====== Reading passage

Case Study: Edward Hopper’s New York

Great art is the outward expression of an inner life in the artist, and this inner life will result in his [sic] personal vision of the world. Edward Hopper, 1953 (quoted in Hobbs, 1987: 64)

Edward Hopper (1882–1967), an artist with a huge posthumous following (a traveling retrospective of his work in the summer of 2004 drew massive crowds to galleries worldwide), is often seen as the quintessential American 'Realist', not least because he studied with Robert Henri, the teacher of the famous Ash Can Realists at the New York School of Art, which has often led to erroneous associations of Hopper with the Ash Can school. Hopper was certainly a Realist, yet his brand of Realism was unique, and very different from his contemporaries who sought to fulfill Henri's injunction to his students to paint the crowded life of the modern city, implicitly that of its poor and immigrant communities. Hopper never painted urban crowds – quite the opposite, as we shall see. A brief biographical sketch helps us understand the foundations of the anti-urbanism visible in Hopper's art.

============
====== Supplied entries

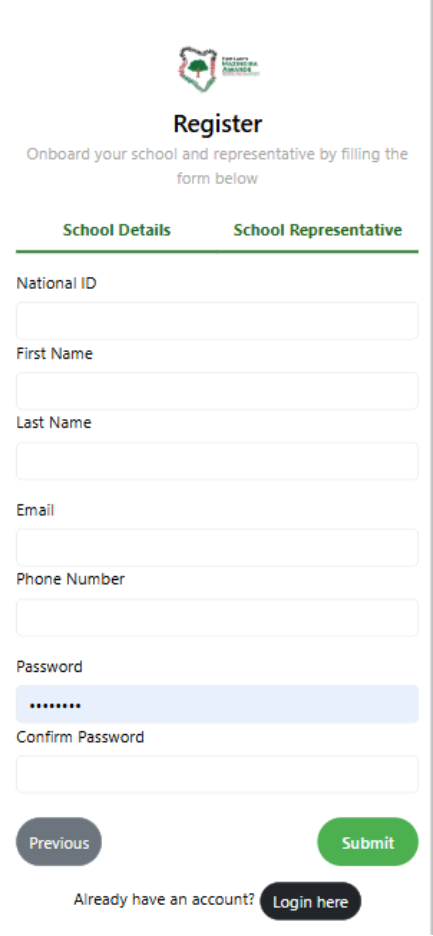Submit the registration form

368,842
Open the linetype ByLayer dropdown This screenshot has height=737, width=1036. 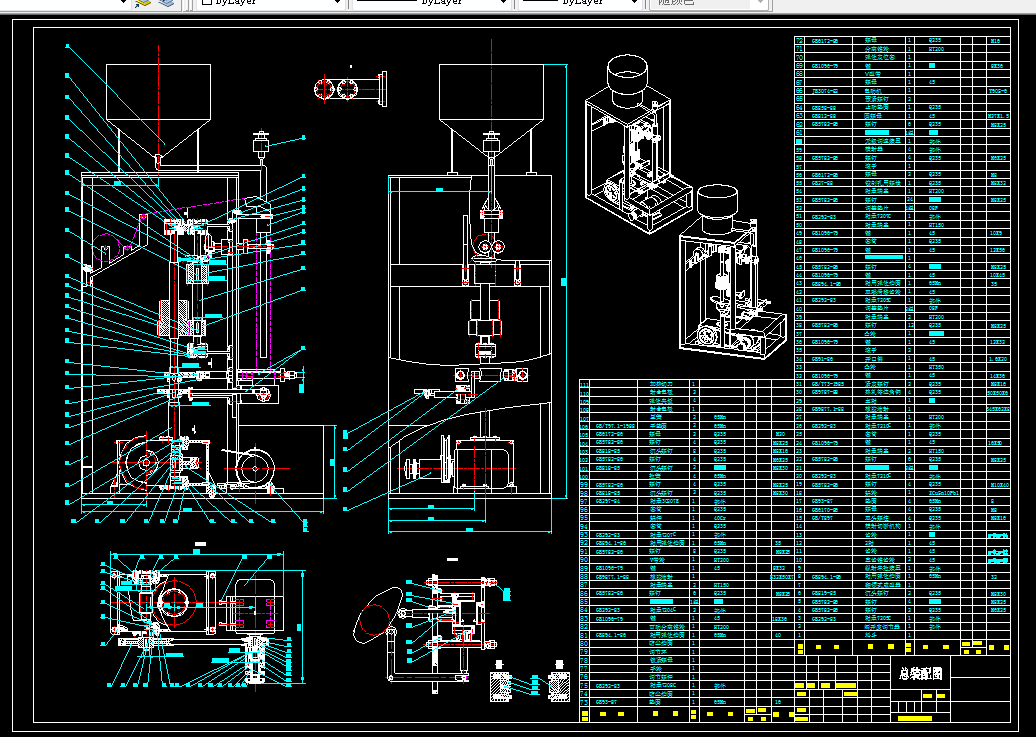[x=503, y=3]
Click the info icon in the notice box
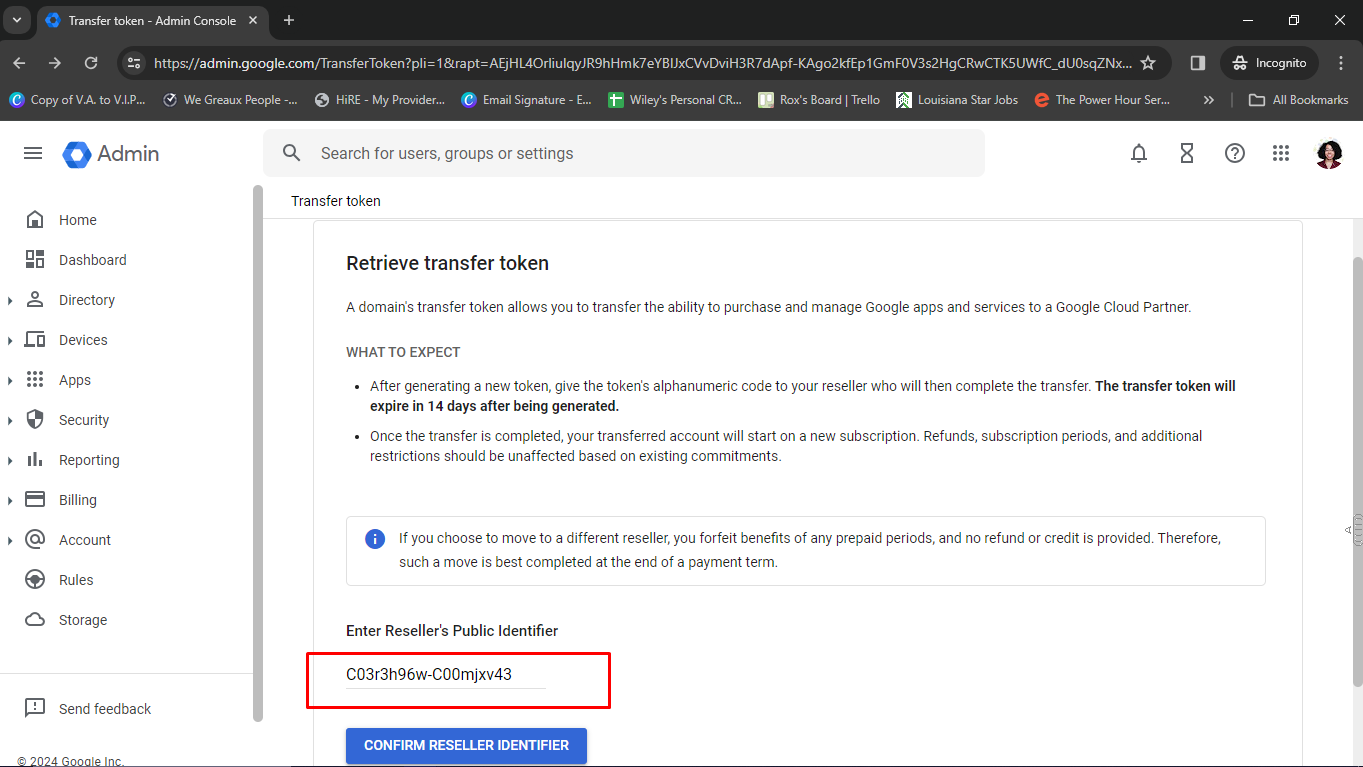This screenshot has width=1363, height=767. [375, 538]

============
====== Supplied entries

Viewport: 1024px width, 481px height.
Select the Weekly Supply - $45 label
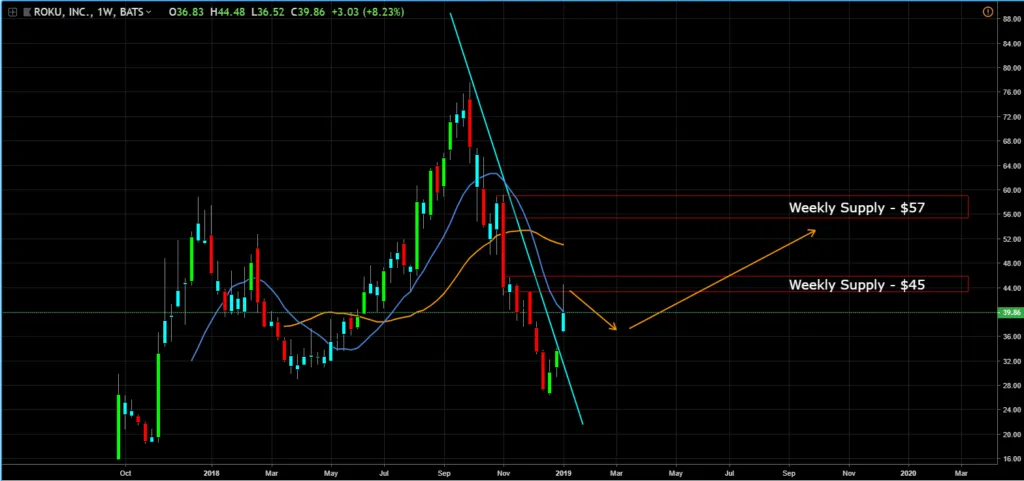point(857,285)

============
====== Supplied entries

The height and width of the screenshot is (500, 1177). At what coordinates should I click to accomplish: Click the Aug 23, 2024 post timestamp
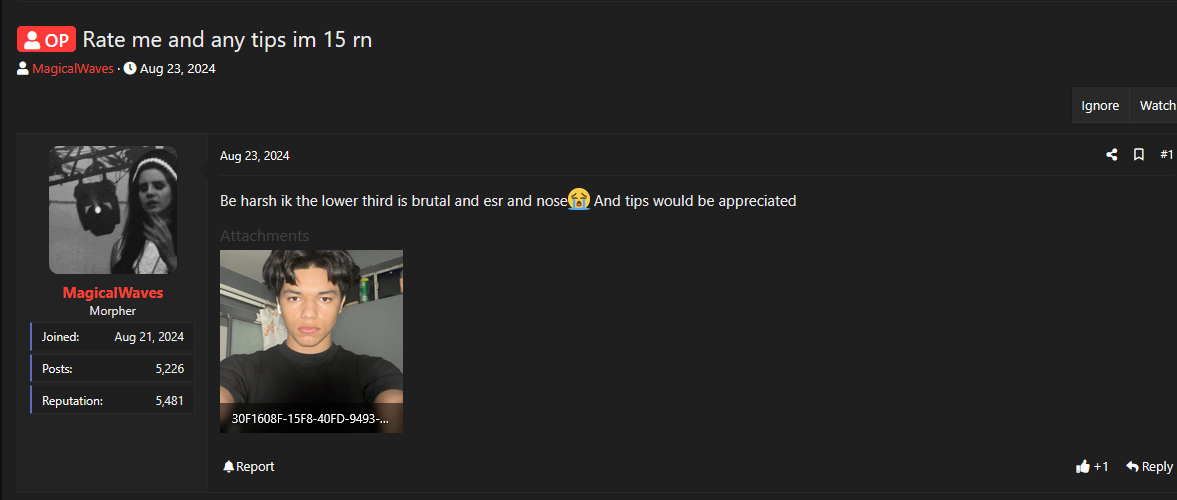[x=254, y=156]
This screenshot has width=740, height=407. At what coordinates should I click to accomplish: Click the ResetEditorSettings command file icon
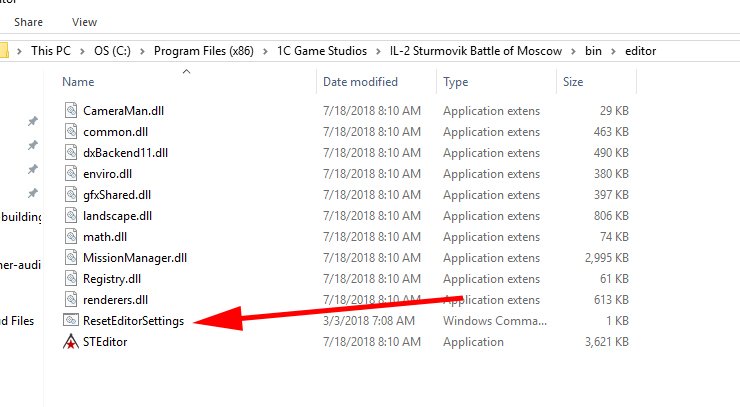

============

To do:
1) Duplicate the passage from the Edward Hopper case study that begins at the words "Great art is" and stops after the words "in Hobbs, 1987: 64)".
2) Please go on with the Edward Hopper case study from the point where it stops.

Your responses:
1)
Great art is the outward expression of an inner life in the artist, and this inner life will result in his [sic] personal vision of the world. Edward Hopper, 1953 (quoted in Hobbs, 1987: 64)

2)
Hopper was a recluse who spent a lifetime reading poetry, literature, drama, and philosophy, absorbing what he learned from books and observed from life, and applying it to canvas. His childhood was spent in an uppermiddle class Dutch settlement, Nyack in upstate New York, a world away from the expanding metropolis to the south where he would make his name and live permanently from 1910 to his death in 1967. The roots of his approach to the city can be found in the place in which he was raised, one where nature, community, religious education, patriotism, and duty were seen to lead to a solid moral existence. The 1890s, the decade of Hopper's adolescence, marked the acceleration of urban and industrial development that eroded traditional ways of life and challenged that solid moral existence of rural and small town America. Gail Levin, Hopper's most prolific biographer, identified this period as the root of the conflicts that Hopper lived throughout his life between traditional and modern, rural and urban, American and foreign ways; conflicts he would explore again and again in his work. Crucial to the development of Hopper's attitude toward the city were the writings of Thoreau and (particularly) Emerson, two individuals known for their dislike and distrust of city life in favor of romantic notions of the entwinement of humans with nature, and with whom Hopper felt close intellectual affinity. On Emerson, Hopper once said: ''I admire him greatly. I read him a lot. I read him over and over again.'' Hopper held Emerson in such high esteem that many have argued that he sought to express the Emersonian vision through his art. In The Intellectual Versus the City, White and White refer to Thoreau's classic Walden (1854) as a

bible of anti-urbanismy The values it espouses are essentially those of the isolated individual, living in nature and free of social attachments. (1962: 30)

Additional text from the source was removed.